Conselheiros do Corinthians protocolaram, nesta quarta-feira, 15, um pedido formal de impeachment e o afastamento cautelar do presidente Osmar Stabile. O movimento fundamenta-se em supostas violações graves ao Estatuto Social do clube e à Lei Geral do Esporte.
Quais são as acusações contra Osmar Stabile?
A principal motivação do pedido é a oneração irregular do Parque São Jorge. Em janeiro de 2026, a gestão firmou um acordo de transação tributária com a Procuradoria-Geral da Fazenda Nacional (PGFN) para regularizar uma dívida de cerca de R$ 1,2 bilhão, oferecendo a sede social — avaliada em R$ 602,2 milhões — como garantia.

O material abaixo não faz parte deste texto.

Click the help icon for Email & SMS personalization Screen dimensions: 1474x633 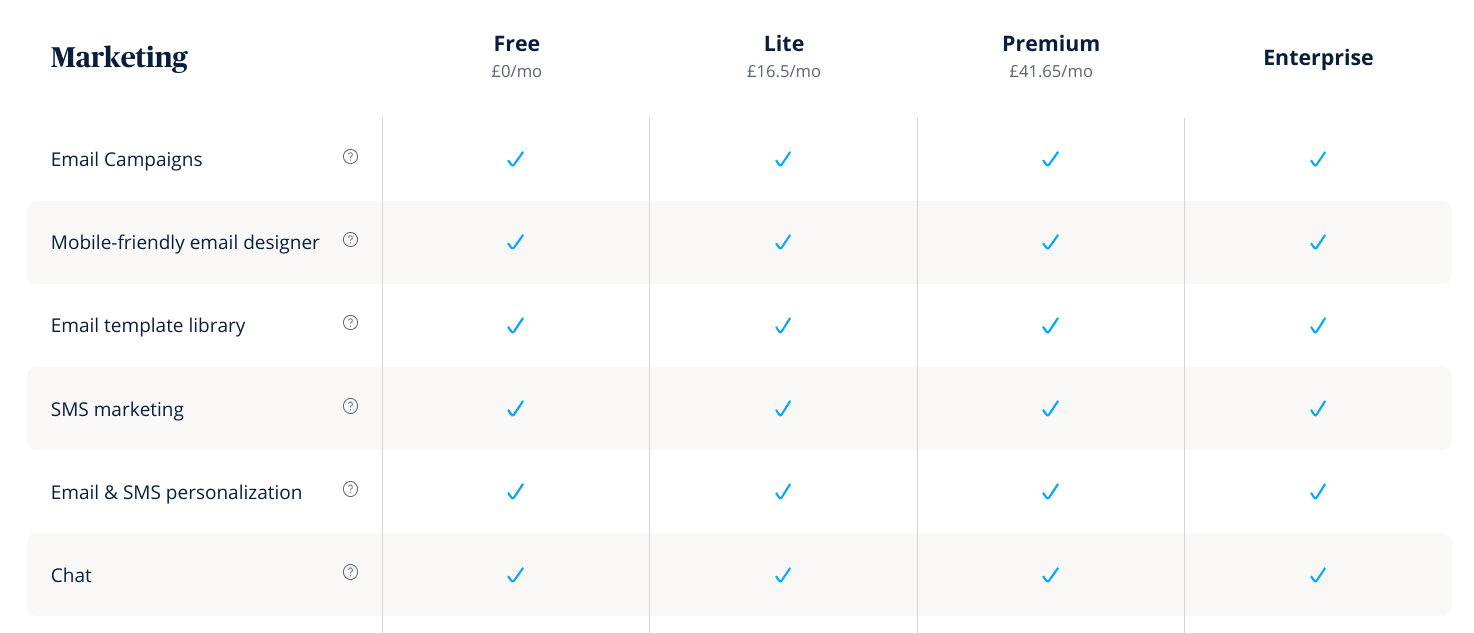(x=350, y=489)
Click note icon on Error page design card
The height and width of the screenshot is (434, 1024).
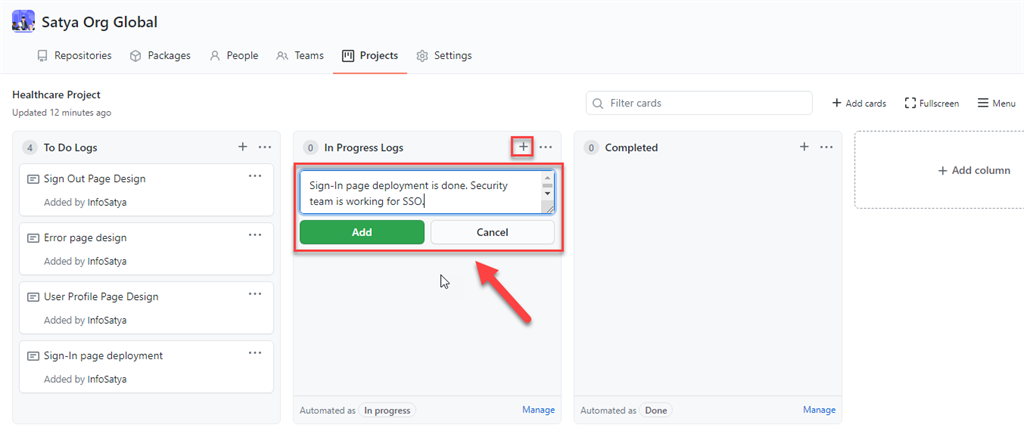(33, 238)
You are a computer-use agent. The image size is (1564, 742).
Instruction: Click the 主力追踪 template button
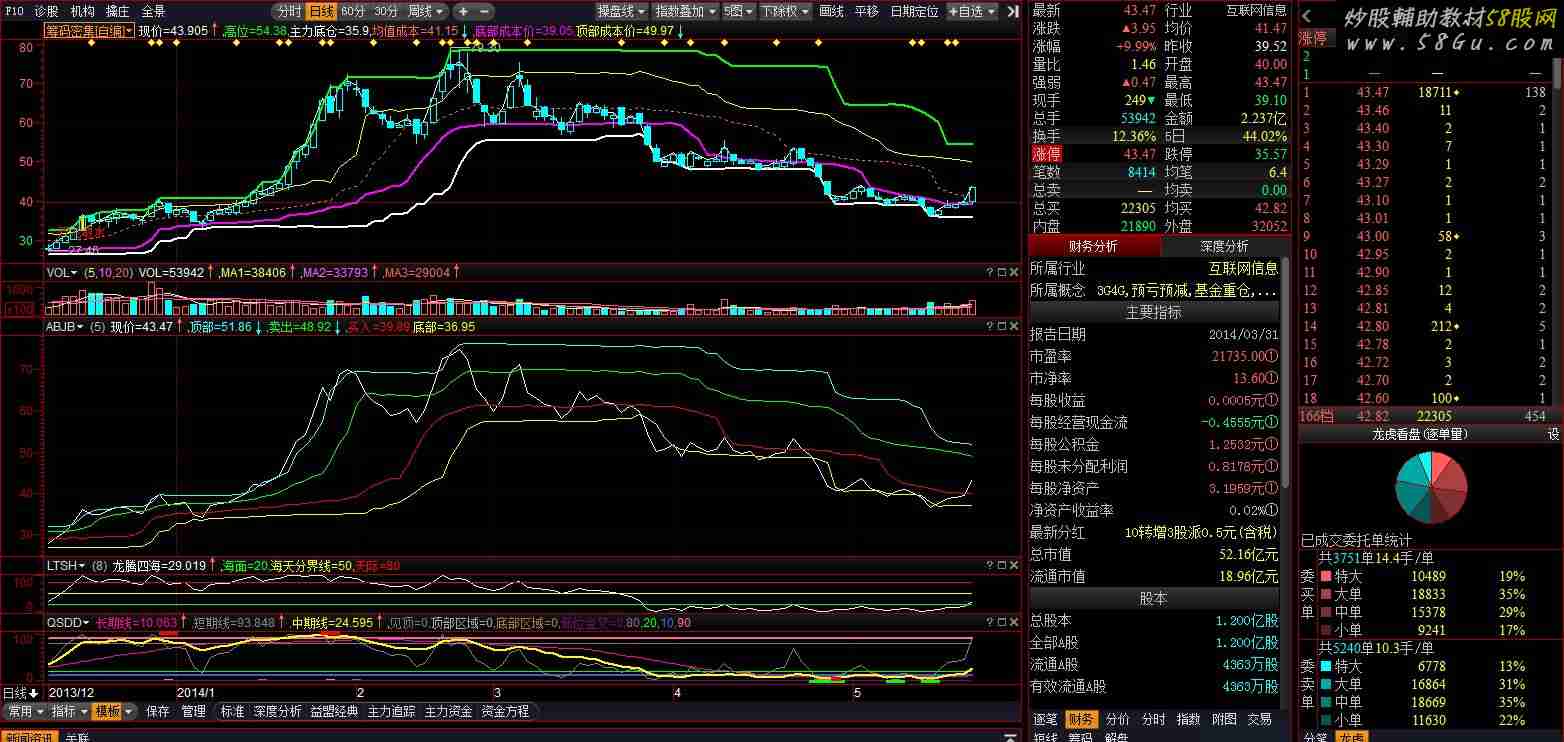tap(391, 711)
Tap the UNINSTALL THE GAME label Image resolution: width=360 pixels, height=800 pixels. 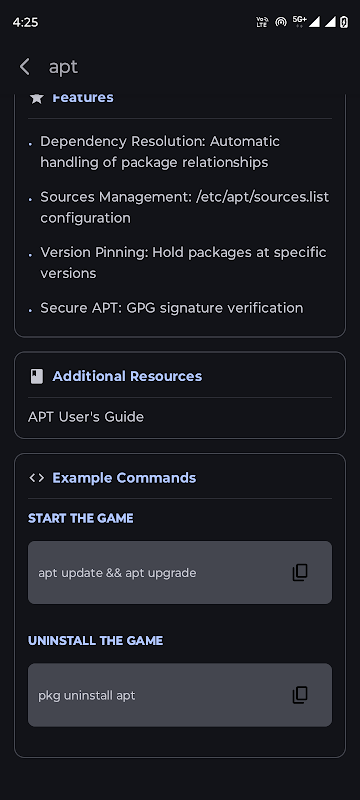pyautogui.click(x=95, y=641)
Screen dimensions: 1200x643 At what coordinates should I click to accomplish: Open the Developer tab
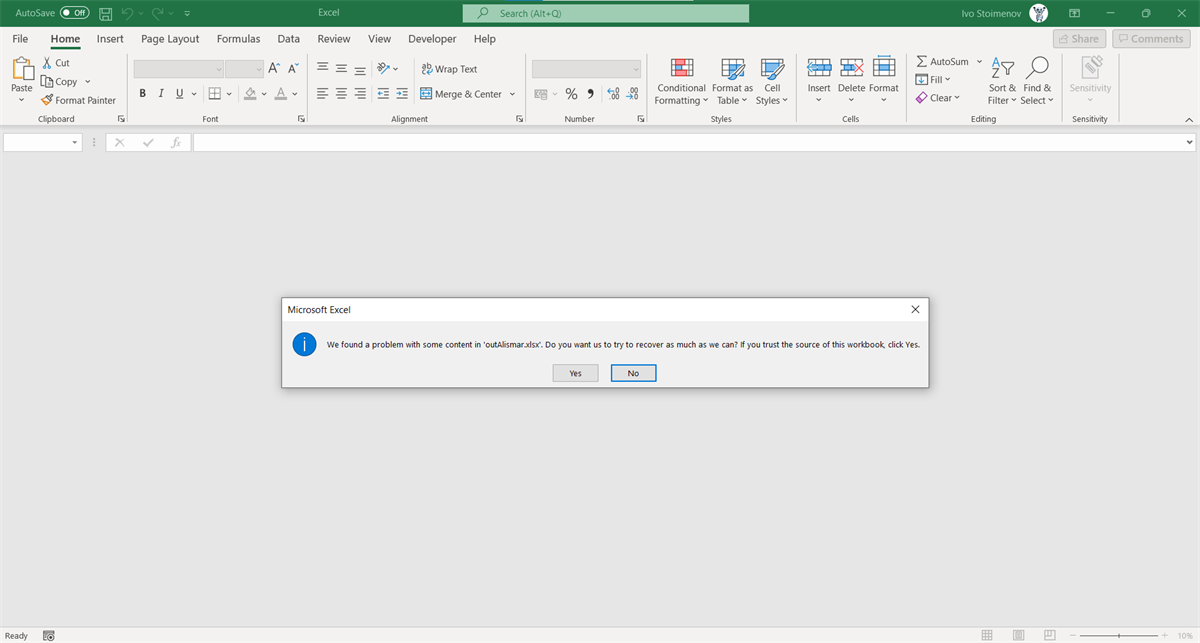tap(432, 38)
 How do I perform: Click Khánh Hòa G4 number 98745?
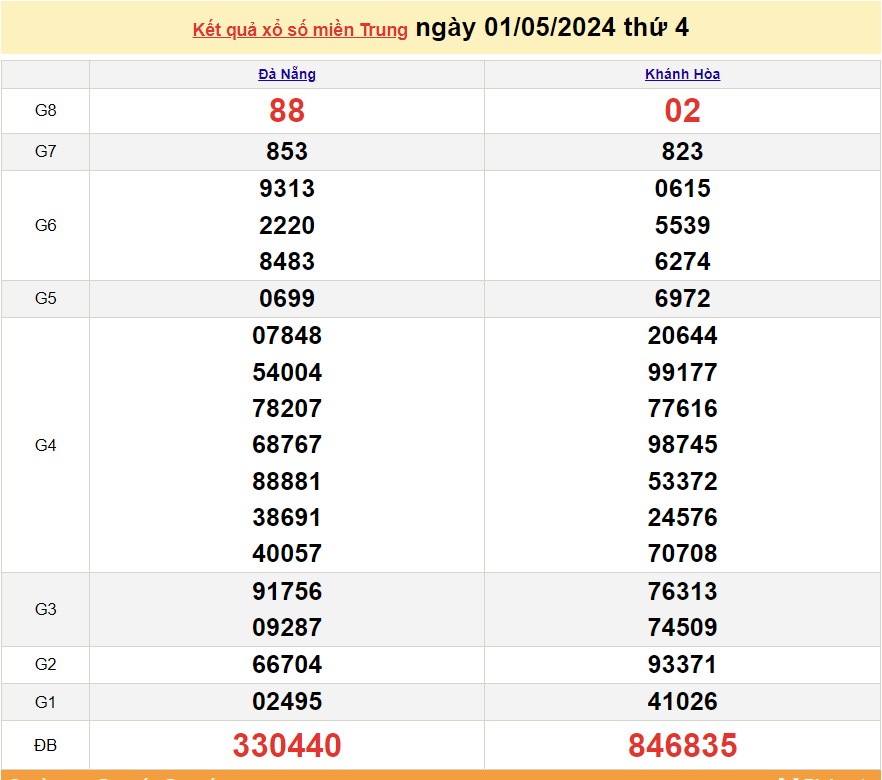[682, 445]
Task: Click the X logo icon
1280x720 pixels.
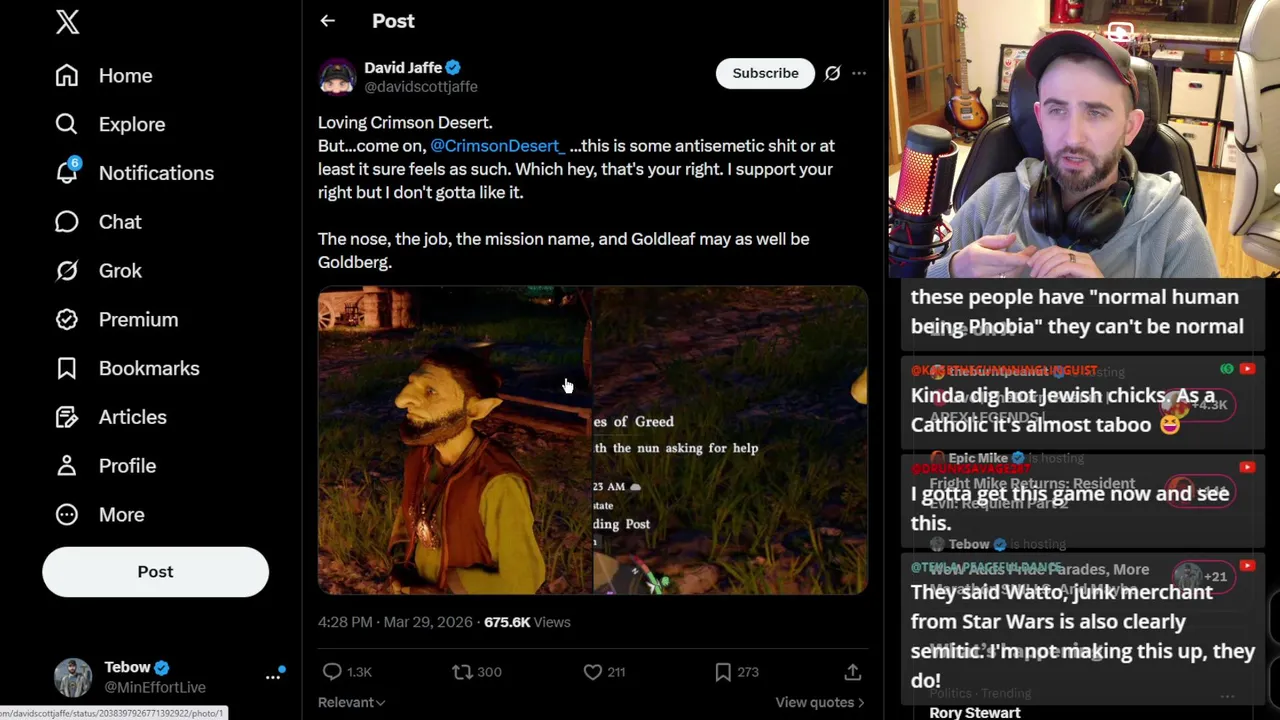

Os conselheiros afirmam que o ato violou o Artigo 3º do Estatuto, que exige aprovação de pelo menos dois terços do Conselho Deliberativo para tal finalidade, rito que não teria sido seguido. Além disso, o documento cita a admissão da existência de “funcionários fantasmas” na folha de pagamento e a falta de transparência em requerimentos administrativos.
Como funciona o processo no Conselho Deliberativo?
O pedido será analisado por Leonardo Pantaleão, que assumiu a presidência interina do Conselho Deliberativo após o licenciamento de Romeu Tuma Júnior em 13 de abril. Cabe a Pantaleão decidir pelo encaminhamento do processo à Comissão de Ética e Disciplina.
O afastamento cautelar solicitado é uma medida de urgência para que o dirigente seja retirado de suas funções enquanto o processo administrativo tramita. O objetivo é preservar a integridade da instituição e evitar possíveis interferências na apuração dos fatos. Caso o processo avance, Osmar Stabile terá direito à ampla defesa antes de uma votação definitiva em plenário.